Her head swivelled, eyes bright with dismay and curiosity in her disconcerted face. ‘Why the hell are we meeting up with Dad?’

‘It’s time I asked those questions about my sister’s death,’ Vitale volunteered tight-mouthed, his brooding tension palpable in the taut lines of his face. ‘Now that we are getting married those questions have to finally be answered. He’s your father. I can’t leave you out of this.’

‘I’m not sure I want to be there,’ she confessed, disturbed by the prospect of being on the sidelines of such a sensitive confrontation. ‘Although it hardly matters as relations currently stand between me and my parents, Dad won’t forgive me for being present if you’re planning to humiliate him.’

‘I see no advantage to doing that,’ Vitale admitted flatly fingers flexing and tightening round the steering wheel. ‘I phoned your father first thing this morning and told him that I was Loredana’s brother and that I need him to tell me the truth of what happened the night she drowned. He’s had a few hours to think over his options.’

‘And you think an upfront approach will work like some kind of magic charm with him?’ Zara pressed doubtfully.

‘Your father is not a stupid man. What does he have to lose? He knows I probably can’t disprove anything he says. There were only two crew members on board that yacht. The stewardess, who was also the cook, died. Rod Baines, the sailor in charge of the boat, suffered head injuries and remembered very little about that night after he had recovered.’

Monty Blake was in his office on the first floor of the elegant flagship hotel of the Royale chain. He was standing by the window when they entered and he swung round, his mouth tightening with annoyance when he saw his daughter. ‘Did you know about this connection when you got involved with the man you’re planning to marry?’ he demanded accusingly.

‘That’s not relevant. Why don’t you just tell Vitale what happened that night?’ Zara replied evenly.

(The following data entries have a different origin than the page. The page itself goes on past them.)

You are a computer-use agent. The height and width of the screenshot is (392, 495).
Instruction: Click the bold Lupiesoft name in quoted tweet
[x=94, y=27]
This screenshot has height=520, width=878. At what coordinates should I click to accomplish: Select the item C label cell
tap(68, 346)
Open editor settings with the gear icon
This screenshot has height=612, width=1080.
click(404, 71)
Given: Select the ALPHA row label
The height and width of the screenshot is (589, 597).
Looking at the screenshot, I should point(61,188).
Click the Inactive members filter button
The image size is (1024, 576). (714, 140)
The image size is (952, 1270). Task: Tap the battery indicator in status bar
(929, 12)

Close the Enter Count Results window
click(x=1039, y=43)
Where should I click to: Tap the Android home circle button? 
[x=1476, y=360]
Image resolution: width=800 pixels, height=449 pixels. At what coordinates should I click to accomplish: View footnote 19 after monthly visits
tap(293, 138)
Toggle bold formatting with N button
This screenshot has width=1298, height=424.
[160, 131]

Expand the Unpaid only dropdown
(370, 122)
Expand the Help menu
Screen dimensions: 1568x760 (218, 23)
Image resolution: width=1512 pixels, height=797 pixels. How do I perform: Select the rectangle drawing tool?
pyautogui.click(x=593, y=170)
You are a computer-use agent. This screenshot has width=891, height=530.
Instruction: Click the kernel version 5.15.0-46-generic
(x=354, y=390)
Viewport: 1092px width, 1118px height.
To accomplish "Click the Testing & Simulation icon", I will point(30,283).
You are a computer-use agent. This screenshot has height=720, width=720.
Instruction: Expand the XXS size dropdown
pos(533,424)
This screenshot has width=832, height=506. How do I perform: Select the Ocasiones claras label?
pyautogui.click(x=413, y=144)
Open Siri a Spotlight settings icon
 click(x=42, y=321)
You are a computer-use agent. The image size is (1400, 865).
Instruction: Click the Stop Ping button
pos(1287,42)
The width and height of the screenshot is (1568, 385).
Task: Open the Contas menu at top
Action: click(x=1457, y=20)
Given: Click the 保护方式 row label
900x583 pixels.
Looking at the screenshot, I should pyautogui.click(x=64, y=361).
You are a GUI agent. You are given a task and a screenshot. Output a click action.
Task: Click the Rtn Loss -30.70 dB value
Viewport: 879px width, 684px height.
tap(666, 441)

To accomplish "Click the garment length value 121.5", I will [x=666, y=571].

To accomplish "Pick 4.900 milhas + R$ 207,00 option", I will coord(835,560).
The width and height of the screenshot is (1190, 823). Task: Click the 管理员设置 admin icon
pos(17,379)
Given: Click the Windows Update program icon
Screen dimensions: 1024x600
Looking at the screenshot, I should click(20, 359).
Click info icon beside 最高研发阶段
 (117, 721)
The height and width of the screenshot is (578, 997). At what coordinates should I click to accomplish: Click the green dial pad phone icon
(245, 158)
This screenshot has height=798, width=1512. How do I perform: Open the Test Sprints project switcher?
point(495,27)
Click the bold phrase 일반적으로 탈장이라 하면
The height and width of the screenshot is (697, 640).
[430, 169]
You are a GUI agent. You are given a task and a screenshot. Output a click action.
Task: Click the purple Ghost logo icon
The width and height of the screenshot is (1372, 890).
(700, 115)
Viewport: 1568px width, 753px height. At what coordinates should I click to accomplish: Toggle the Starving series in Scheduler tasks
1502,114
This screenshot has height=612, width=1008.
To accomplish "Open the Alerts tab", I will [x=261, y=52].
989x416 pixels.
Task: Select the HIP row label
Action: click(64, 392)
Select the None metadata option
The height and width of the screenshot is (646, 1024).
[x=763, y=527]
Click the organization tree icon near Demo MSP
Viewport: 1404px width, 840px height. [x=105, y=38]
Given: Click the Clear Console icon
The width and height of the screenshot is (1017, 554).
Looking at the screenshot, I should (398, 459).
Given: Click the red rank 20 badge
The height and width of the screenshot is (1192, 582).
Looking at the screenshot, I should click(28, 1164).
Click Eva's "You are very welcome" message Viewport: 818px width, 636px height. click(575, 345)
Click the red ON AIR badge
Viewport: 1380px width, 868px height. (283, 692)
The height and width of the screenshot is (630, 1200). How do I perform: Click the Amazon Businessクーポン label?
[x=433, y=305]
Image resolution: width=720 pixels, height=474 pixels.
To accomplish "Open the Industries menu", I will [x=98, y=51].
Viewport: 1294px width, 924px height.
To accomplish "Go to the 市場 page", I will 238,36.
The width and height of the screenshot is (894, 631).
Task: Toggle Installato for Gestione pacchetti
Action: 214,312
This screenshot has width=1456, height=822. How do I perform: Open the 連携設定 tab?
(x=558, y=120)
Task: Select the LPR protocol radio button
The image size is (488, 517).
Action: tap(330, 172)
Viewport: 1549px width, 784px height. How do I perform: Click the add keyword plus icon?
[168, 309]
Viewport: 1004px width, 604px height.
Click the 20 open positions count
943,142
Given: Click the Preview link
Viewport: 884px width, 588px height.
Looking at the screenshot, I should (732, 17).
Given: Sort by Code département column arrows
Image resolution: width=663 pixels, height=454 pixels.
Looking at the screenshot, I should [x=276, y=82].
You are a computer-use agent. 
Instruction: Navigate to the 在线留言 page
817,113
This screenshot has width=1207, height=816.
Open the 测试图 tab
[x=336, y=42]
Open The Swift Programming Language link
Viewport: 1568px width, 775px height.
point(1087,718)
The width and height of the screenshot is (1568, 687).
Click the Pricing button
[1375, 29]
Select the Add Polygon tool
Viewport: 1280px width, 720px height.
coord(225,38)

‘I told the full story at the inquest many years ago—’

‘Yes, I believe

you magically found yourself in the rescue dinghy and then fell conveniently unconscious while the yacht sank,’ Vitale breathed witheringly. ‘How long were you a part of my sister’s life before that night?’

The older man grimaced. ‘I wasn’t a part of her life. I hardly knew her—’

‘But she was pregnant—’

‘Not by me, as I stated at the inquest,’ Zara’s father insisted quick as a flash. ‘I was never intimate with her.’